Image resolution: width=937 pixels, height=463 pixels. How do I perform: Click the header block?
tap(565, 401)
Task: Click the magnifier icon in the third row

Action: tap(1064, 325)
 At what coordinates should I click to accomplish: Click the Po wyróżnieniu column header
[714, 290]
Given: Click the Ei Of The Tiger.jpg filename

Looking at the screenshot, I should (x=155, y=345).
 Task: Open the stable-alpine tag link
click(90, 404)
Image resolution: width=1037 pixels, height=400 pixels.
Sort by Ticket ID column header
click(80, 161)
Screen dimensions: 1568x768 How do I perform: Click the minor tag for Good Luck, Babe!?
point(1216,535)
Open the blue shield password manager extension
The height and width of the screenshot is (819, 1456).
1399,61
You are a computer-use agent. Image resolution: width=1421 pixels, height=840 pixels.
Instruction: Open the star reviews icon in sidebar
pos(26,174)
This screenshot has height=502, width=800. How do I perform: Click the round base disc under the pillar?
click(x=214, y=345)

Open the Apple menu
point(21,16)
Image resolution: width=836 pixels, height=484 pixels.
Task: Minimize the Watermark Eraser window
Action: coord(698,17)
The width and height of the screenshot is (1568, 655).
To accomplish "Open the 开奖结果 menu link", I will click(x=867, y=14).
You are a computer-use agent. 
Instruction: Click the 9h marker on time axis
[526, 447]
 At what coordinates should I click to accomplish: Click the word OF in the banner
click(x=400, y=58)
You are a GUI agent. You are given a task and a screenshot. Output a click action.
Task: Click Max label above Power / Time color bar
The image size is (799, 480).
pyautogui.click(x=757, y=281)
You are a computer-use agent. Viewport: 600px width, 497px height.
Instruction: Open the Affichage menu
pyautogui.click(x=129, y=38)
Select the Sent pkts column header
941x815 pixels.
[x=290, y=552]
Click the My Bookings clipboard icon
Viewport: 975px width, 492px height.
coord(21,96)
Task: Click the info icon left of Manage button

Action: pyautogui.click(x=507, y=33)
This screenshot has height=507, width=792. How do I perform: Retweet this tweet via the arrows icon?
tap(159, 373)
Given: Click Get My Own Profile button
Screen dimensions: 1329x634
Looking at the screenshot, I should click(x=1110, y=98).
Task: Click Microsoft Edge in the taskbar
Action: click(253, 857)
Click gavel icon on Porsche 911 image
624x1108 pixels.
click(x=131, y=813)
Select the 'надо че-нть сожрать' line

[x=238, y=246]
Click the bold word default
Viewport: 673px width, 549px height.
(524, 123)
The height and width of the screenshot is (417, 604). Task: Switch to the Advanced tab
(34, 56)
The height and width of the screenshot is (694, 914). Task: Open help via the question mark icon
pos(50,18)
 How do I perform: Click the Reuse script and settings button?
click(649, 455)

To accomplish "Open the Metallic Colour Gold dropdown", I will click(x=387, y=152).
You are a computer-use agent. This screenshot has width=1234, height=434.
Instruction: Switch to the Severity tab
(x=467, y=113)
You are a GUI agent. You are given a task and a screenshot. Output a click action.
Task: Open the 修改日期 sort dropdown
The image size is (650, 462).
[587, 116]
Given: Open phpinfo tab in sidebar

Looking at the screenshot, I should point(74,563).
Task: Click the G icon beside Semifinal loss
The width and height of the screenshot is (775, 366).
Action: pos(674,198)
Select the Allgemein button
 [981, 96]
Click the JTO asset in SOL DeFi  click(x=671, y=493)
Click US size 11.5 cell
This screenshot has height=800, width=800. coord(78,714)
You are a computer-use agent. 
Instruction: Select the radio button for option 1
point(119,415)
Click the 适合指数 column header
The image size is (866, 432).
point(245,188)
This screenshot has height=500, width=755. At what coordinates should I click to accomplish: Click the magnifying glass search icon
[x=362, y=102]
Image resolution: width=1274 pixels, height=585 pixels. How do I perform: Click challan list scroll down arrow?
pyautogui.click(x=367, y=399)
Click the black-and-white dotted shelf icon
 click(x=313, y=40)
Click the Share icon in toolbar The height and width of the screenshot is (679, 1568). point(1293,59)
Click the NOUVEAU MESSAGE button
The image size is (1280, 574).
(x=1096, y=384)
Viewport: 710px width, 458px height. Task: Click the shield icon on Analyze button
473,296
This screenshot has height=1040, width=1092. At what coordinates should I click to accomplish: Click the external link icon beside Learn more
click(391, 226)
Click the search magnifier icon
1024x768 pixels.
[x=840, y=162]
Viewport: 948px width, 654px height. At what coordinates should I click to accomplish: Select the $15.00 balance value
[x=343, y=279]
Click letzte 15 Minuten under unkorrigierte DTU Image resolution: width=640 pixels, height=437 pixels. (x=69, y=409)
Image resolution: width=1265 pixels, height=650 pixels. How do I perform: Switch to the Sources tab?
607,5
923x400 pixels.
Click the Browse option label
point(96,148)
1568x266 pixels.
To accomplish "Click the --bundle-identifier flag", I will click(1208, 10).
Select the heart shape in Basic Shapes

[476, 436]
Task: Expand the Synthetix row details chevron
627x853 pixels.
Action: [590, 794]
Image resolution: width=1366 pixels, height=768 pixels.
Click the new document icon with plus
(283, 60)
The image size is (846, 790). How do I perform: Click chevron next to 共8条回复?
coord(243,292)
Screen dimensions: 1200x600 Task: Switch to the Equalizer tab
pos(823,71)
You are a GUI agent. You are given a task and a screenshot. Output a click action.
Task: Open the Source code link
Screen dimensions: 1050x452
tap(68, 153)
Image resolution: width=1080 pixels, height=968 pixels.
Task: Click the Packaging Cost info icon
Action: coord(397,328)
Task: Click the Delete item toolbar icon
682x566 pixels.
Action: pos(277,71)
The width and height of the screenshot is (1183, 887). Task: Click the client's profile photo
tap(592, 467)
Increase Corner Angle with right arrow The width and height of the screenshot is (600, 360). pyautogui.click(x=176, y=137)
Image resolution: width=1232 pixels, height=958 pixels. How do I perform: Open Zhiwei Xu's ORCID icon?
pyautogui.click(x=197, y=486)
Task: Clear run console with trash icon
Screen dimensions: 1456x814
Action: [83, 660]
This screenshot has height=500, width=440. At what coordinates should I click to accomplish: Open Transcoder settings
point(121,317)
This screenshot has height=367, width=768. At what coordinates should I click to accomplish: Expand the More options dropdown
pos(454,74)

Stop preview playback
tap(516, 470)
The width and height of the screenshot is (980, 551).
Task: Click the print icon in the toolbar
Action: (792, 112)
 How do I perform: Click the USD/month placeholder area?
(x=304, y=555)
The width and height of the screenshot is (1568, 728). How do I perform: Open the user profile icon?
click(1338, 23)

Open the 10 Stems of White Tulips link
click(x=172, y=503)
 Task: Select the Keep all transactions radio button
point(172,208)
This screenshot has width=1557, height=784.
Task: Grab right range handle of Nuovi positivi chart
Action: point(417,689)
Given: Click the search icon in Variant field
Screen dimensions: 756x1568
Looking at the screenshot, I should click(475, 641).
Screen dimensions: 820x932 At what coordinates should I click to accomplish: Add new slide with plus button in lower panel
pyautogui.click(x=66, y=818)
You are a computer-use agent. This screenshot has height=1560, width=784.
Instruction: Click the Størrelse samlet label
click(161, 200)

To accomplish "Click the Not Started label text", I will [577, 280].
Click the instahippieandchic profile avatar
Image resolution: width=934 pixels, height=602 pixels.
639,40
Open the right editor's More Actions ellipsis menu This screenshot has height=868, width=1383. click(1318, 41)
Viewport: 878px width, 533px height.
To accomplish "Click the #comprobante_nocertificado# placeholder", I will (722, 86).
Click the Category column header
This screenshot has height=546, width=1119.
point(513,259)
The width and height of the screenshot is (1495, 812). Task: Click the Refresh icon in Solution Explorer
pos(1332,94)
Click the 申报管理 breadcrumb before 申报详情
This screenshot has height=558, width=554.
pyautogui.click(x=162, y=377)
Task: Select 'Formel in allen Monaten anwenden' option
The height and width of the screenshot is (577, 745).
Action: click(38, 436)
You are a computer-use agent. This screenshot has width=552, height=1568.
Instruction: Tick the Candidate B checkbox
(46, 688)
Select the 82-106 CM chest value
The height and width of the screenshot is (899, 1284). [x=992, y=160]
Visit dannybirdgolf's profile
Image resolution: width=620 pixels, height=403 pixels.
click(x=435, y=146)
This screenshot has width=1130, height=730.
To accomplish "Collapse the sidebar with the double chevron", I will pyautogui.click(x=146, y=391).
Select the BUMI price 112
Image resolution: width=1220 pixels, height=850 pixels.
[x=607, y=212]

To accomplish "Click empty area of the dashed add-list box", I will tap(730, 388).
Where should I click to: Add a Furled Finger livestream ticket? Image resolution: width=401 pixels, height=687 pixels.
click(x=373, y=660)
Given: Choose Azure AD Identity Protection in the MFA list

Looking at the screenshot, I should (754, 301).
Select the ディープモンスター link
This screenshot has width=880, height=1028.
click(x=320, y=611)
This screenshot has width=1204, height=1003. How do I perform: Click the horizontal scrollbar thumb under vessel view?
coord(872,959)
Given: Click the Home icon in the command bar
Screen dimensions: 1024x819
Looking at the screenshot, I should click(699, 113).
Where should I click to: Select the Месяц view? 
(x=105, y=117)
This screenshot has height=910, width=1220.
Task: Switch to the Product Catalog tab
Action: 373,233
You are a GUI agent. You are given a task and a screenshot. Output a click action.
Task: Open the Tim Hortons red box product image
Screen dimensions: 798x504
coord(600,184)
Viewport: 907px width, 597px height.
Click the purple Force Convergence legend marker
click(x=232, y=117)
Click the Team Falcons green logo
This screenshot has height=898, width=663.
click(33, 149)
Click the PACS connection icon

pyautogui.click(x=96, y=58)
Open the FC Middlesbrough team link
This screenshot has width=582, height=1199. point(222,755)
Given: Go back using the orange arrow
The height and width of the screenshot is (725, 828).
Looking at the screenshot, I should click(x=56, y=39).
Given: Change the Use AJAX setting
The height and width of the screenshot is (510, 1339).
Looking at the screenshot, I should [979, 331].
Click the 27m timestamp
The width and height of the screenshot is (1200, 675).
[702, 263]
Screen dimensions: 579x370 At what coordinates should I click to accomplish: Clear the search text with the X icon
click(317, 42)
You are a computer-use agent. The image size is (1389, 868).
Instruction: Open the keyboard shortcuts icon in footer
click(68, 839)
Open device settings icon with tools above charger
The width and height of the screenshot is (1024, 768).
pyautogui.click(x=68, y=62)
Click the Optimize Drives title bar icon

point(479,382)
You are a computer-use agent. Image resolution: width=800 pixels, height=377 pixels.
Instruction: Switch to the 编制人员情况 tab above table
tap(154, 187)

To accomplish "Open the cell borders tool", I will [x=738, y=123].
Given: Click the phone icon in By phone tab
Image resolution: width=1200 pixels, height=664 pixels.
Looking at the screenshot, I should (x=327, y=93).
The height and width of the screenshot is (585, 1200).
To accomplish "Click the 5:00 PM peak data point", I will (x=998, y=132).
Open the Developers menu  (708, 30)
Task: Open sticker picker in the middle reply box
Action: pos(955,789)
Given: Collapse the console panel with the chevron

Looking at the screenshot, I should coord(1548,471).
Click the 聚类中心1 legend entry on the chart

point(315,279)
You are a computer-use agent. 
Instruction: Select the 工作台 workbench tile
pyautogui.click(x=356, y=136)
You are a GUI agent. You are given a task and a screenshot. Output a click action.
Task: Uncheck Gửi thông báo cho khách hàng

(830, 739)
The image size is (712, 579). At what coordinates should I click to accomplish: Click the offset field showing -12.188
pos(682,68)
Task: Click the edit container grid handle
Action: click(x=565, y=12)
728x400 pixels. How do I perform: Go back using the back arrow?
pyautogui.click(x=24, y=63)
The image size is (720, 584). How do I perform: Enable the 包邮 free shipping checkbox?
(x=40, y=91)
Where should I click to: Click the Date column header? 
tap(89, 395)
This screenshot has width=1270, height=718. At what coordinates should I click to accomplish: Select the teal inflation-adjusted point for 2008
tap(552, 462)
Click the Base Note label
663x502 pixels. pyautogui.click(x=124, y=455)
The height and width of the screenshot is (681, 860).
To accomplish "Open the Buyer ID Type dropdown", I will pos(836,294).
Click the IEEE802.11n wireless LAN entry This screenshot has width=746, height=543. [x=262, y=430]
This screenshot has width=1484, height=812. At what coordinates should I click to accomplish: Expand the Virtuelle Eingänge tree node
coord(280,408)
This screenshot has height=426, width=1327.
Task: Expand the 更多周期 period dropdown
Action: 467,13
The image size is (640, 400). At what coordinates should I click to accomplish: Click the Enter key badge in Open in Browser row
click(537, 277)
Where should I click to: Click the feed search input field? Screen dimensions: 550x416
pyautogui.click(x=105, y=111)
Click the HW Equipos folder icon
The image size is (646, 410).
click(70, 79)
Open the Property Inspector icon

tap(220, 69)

● **WORK REQUIRED**:
Write out only the lines that run from the line containing "Click the new document icon with plus" through the line containing "Increase Corner Angle", both included, exactly as they appear above.

● **EXERCISE SOLUTION**:
Click the new document icon with plus
(283, 60)
The image size is (846, 790). How do I perform: Click chevron next to 共8条回复?
coord(243,292)
Screen dimensions: 1200x600 Task: Switch to the Equalizer tab
pos(823,71)
You are a GUI agent. You are given a task and a screenshot. Output a click action.
Task: Open the Source code link
Screen dimensions: 1050x452
tap(68, 153)
Image resolution: width=1080 pixels, height=968 pixels.
Task: Click the Packaging Cost info icon
Action: coord(397,328)
Task: Click the Delete item toolbar icon
682x566 pixels.
Action: pos(277,71)
The width and height of the screenshot is (1183, 887). Task: Click the client's profile photo
tap(592, 467)
Increase Corner Angle with right arrow The width and height of the screenshot is (600, 360). pyautogui.click(x=176, y=137)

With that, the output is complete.